- [DATA EXCERPTS]
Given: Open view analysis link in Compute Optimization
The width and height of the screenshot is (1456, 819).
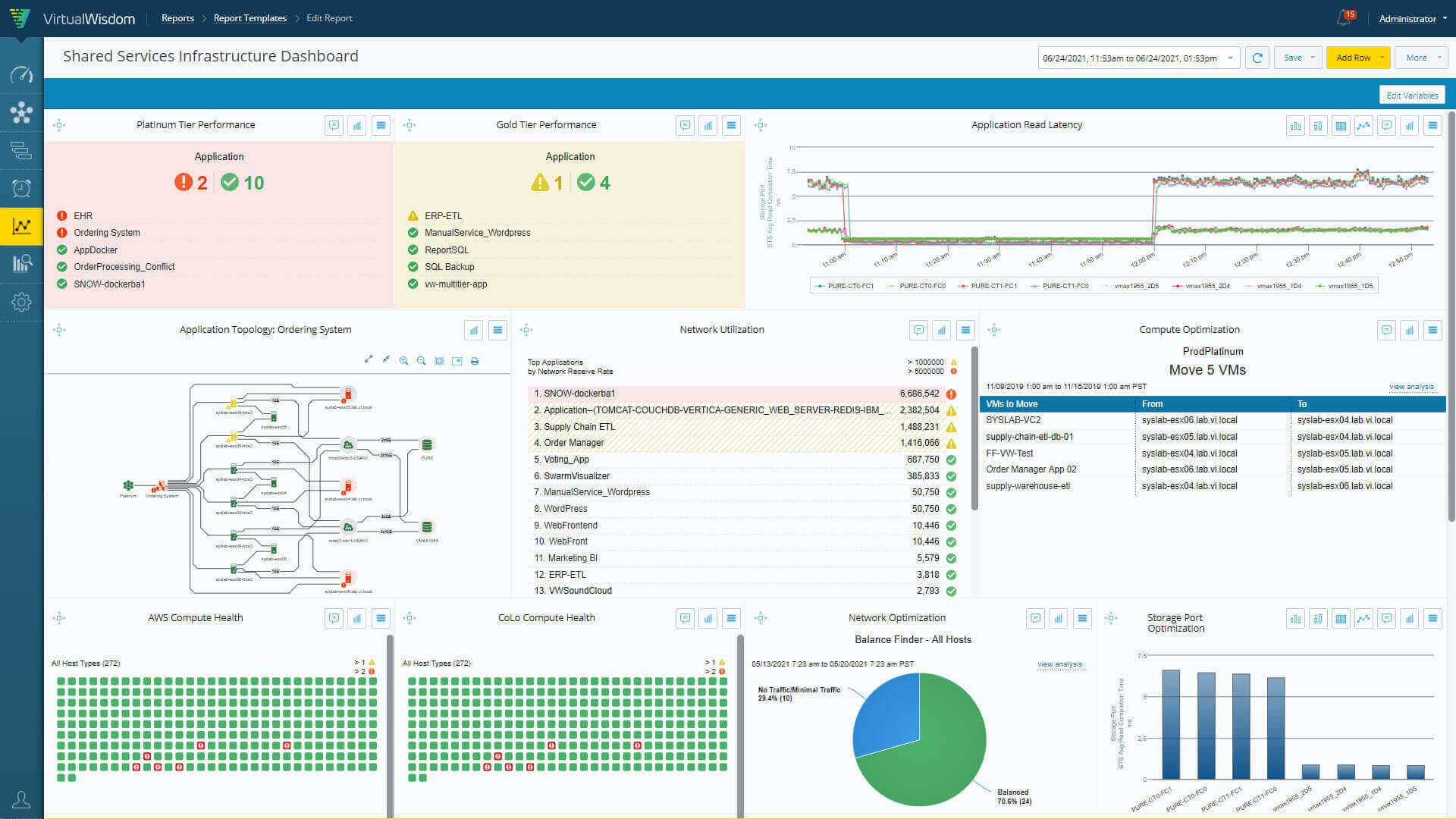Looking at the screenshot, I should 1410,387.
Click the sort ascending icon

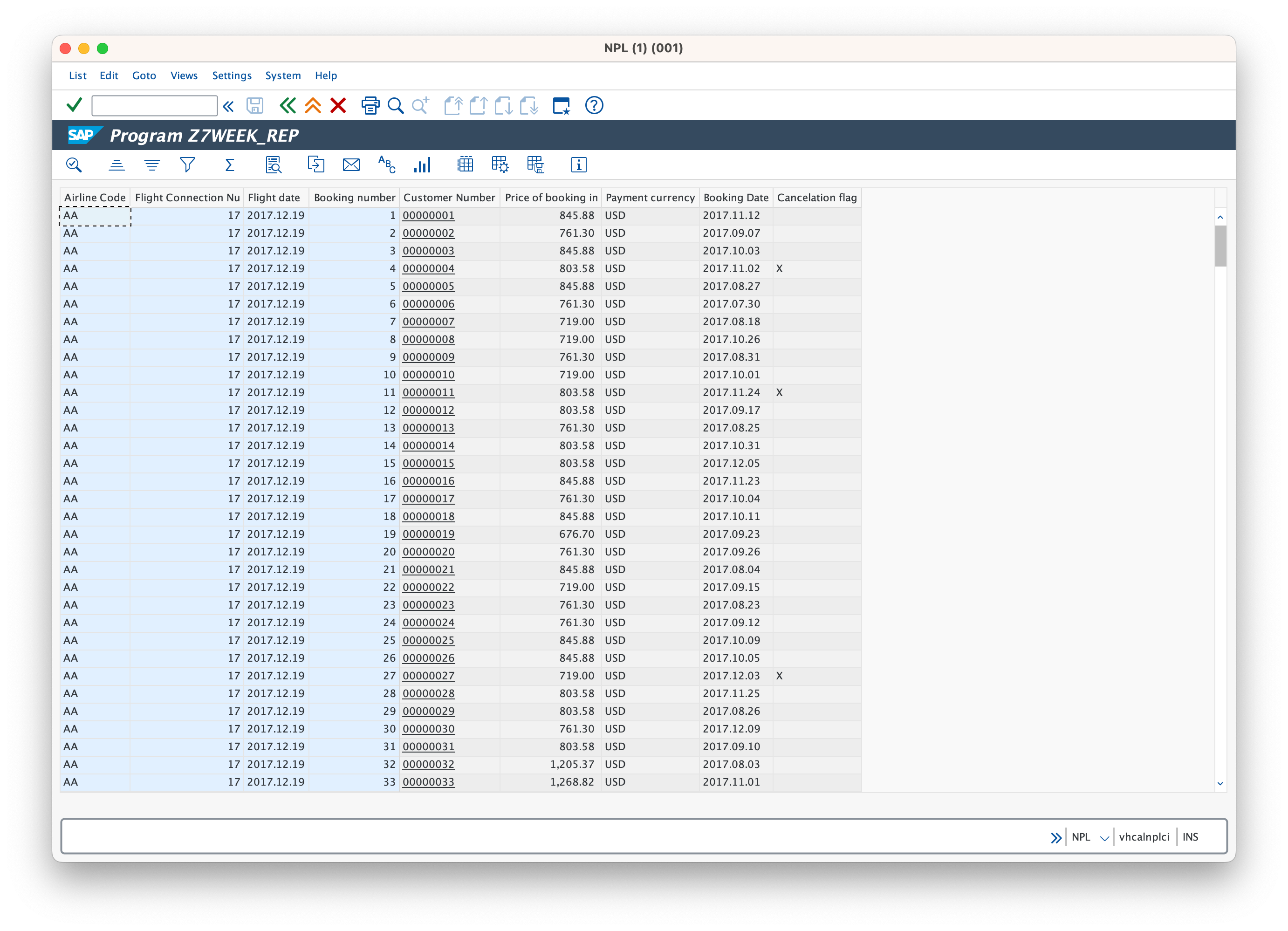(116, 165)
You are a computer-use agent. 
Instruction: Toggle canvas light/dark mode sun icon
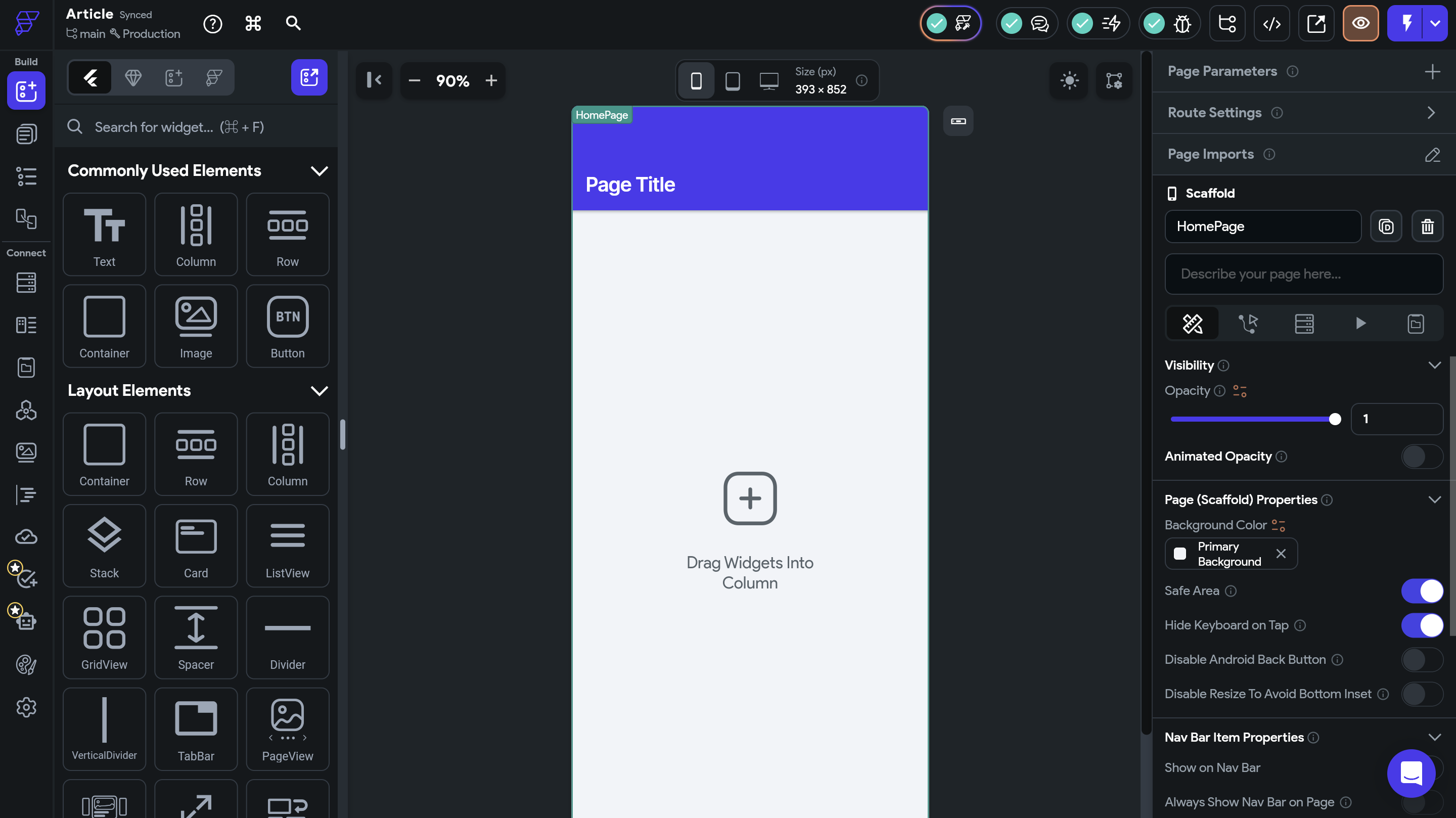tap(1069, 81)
---
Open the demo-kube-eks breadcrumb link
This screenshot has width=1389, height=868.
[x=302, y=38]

- [TASK TO COMPLETE]
Your task is to copy each line of the data above that holds "Open".

- [EXERCISE RESULT]
Given: Open view analysis link in Compute Optimization
Open the demo-kube-eks breadcrumb link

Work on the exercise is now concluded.